START Dataset records
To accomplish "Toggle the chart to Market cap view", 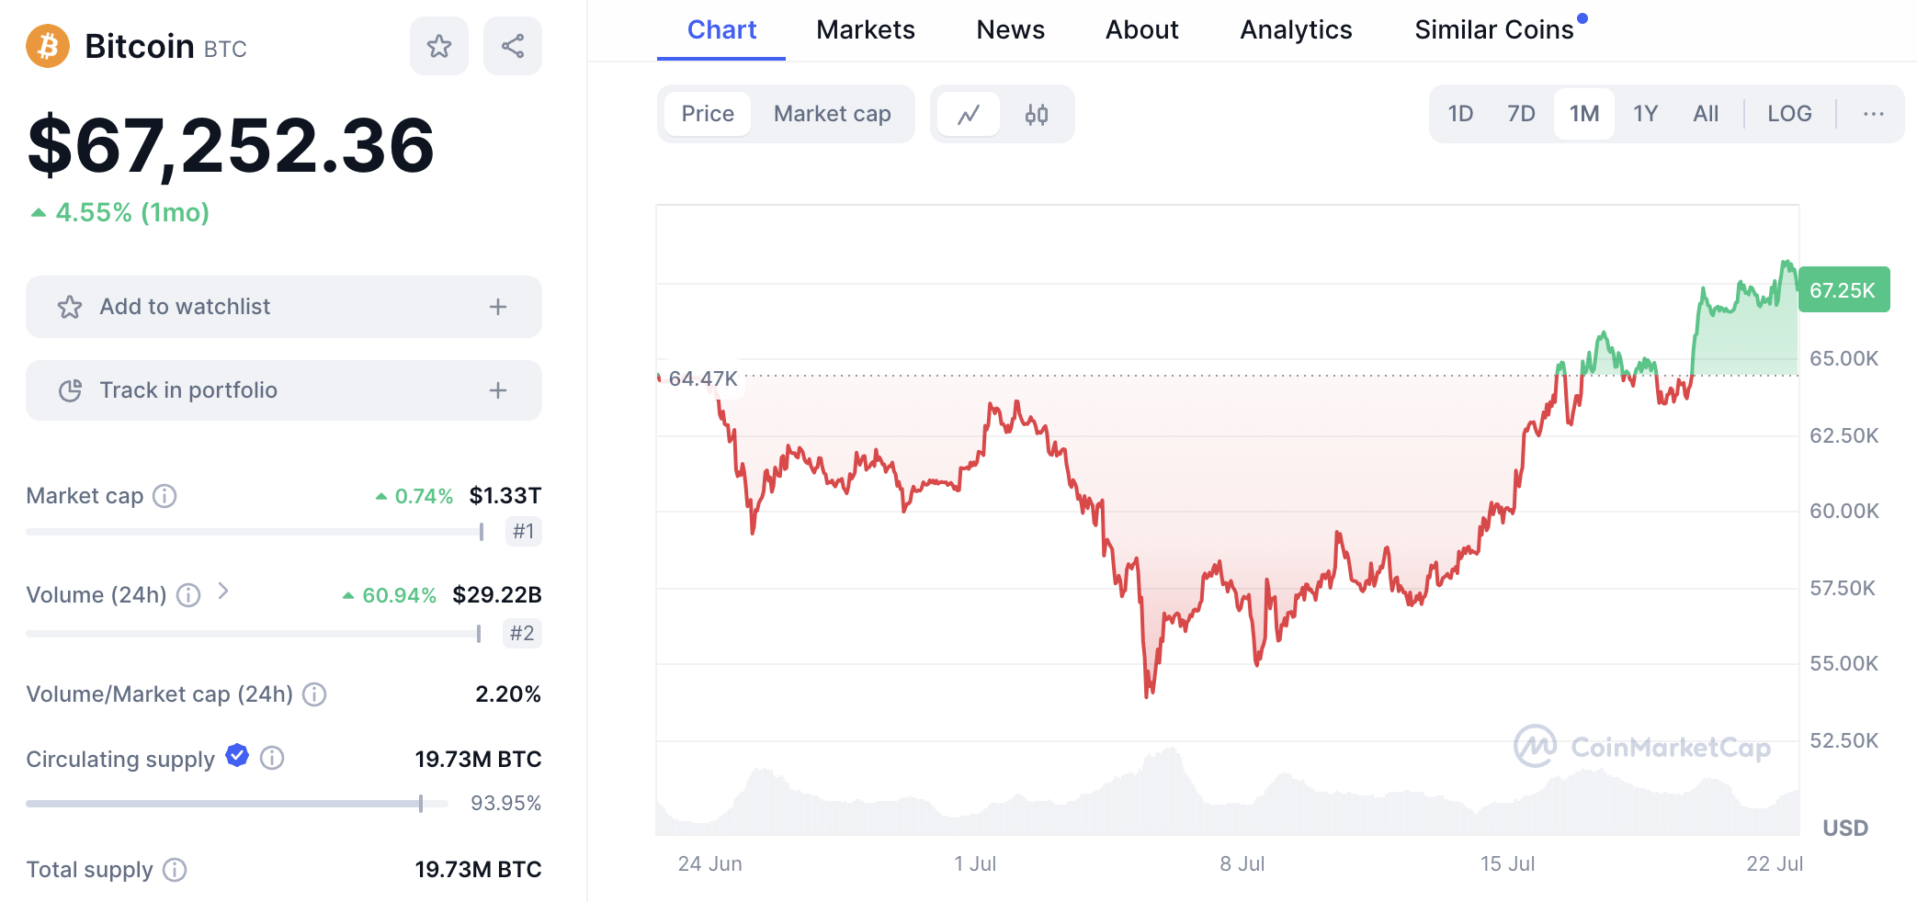I will (x=832, y=113).
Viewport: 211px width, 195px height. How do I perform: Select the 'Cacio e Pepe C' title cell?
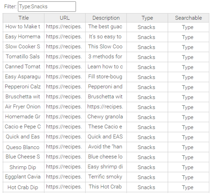pos(24,127)
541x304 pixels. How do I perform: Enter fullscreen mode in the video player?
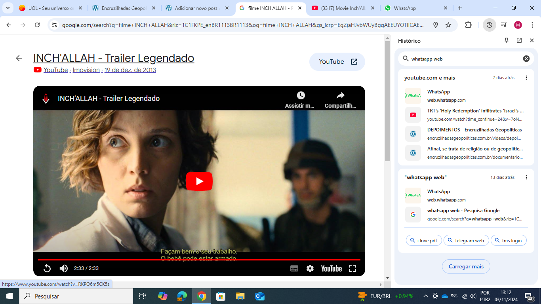tap(352, 268)
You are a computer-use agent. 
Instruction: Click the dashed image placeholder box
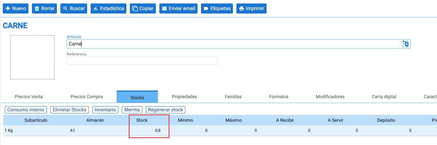[32, 57]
END Dataset records
— Task item —
"Instruction: Click the" marks the first line to be returned; return exactly that line and every line after it through the last line of the listing, omitting pictures.

— Task solution —
Instruction: Click the dashed image placeholder box
[32, 57]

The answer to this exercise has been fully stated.